(1) is certainly not true for general signed measures $\mu$. However, if we restrict to signed measures with $\mu(X)=0$, then it is true with a factor of $2$, i.e. $$\|\mu\|_{TV} = 2 \sup_{A \in \mathcal{B}} |\mu(A)| \tag{*}.$$ That is, in this special case, the leftmost inequality in (2) is attained.
For one inequality, let $X = B^+ \cup B^-$ be the Hahn decomposition for $\mu$. Note that $\|\mu\|_{TV} = |\mu(B^+)| + |\mu(B^-)|$, while $\mu(X) = \mu(B^+) + \mu(B^-) = 0$ so that $\mu(B^+) = -\mu(B^-) = \frac{1}{2} \|\mu\|_{TV}$. Hence taking $A = B^+$ shows the $\le$ inequality in (*).

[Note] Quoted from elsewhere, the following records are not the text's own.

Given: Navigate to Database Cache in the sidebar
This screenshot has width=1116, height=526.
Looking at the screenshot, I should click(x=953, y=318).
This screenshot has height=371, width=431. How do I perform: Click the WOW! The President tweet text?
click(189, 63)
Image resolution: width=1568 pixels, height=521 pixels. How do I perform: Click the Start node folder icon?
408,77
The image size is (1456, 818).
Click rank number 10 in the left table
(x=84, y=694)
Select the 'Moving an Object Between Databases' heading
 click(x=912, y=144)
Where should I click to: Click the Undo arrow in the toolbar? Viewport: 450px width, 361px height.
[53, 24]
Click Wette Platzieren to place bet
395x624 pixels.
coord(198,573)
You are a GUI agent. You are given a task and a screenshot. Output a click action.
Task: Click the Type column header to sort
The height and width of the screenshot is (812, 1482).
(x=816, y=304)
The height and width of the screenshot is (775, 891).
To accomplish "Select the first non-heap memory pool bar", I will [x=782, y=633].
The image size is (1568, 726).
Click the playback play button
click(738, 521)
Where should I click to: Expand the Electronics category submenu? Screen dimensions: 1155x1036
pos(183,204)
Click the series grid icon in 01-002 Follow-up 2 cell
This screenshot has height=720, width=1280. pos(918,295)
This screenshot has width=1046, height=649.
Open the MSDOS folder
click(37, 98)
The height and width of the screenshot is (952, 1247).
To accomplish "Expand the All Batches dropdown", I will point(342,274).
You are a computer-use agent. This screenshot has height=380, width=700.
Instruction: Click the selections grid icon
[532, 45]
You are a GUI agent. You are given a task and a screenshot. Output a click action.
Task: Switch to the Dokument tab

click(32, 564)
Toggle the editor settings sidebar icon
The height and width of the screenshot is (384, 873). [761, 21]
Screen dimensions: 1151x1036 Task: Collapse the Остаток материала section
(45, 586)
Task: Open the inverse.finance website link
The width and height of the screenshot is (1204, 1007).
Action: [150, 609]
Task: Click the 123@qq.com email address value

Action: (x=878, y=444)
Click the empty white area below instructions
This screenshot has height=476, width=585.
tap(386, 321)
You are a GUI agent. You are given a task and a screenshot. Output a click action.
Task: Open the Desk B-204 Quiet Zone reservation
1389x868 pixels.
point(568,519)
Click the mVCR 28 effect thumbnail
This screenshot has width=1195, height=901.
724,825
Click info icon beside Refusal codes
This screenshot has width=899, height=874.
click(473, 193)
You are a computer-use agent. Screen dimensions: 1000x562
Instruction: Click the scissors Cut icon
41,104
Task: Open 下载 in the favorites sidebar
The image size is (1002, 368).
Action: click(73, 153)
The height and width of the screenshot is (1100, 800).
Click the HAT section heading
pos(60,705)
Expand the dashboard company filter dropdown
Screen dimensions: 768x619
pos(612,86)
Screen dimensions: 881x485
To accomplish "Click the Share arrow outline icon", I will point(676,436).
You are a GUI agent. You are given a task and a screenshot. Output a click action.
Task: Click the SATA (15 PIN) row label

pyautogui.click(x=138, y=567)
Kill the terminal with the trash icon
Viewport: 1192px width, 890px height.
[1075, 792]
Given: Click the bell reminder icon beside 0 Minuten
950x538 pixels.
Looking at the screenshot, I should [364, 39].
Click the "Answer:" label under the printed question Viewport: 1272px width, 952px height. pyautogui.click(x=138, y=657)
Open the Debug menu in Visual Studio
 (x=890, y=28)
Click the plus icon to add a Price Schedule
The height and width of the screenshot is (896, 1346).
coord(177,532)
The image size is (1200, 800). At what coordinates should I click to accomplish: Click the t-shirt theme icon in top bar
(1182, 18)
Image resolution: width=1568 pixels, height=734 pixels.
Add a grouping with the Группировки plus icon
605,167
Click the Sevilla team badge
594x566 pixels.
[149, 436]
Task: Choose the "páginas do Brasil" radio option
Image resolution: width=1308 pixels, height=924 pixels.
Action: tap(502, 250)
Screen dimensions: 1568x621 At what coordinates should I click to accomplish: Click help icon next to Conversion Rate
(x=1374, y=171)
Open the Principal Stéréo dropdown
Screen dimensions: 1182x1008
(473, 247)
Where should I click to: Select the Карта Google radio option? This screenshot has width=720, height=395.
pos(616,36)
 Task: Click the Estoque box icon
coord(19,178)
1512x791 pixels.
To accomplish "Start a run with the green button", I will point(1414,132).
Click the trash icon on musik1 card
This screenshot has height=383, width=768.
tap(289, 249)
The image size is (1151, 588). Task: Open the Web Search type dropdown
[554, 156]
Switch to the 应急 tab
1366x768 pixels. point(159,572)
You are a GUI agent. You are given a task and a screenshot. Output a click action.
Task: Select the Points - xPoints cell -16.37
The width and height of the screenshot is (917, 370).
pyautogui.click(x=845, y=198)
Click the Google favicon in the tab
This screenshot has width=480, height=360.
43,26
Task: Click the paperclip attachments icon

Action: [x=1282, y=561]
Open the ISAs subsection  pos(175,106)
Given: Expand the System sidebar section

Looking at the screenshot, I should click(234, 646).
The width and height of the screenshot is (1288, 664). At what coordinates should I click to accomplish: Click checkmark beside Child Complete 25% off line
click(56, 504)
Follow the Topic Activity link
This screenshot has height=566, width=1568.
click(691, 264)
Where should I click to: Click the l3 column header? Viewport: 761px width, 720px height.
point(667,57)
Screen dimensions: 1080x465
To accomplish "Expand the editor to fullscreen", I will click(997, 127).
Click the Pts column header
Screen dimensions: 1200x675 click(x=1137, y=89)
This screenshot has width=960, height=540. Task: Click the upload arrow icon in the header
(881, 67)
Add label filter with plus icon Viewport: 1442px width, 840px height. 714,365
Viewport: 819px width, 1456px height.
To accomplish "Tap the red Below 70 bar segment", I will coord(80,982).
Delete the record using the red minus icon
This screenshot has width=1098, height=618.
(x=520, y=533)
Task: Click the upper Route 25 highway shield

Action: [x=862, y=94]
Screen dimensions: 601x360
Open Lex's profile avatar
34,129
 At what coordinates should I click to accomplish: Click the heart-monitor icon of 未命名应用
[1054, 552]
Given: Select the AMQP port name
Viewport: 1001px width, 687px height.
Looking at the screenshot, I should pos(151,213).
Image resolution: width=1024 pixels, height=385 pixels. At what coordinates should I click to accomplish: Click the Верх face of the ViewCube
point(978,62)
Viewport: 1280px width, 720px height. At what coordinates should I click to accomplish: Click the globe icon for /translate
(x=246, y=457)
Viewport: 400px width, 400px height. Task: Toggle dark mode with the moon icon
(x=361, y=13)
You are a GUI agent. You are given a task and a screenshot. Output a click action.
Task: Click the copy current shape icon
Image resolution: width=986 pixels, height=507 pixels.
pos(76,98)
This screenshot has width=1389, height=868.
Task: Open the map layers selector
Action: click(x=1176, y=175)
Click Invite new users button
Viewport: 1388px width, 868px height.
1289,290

Conversely, for any $A \in \mathcal{B}$ we have $$\mu(A) = \mu(A \cap B^+) + \mu(A \cap B^-) \le \mu(A \cap B^+) \le \mu(B^+) \le \frac{1}{2} \|\mu\|_{TV}$$ and similarly $\mu(A) \ge -\frac{1}{2} \|\mu\|_{TV}$, so that $|\mu(A)| \le \frac{1}{2} \|\mu\|_{TV}$. This shows the $\ge$ inequality.
In particular, taking $\mu = P-Q$ where $P,Q$ are both probability measures, we see that $d_{TV}(P,Q)$ as defined by (3) is exactly half of $\|P-Q\|_{TV}$. So the definitions are the same, up to a constant factor of 2.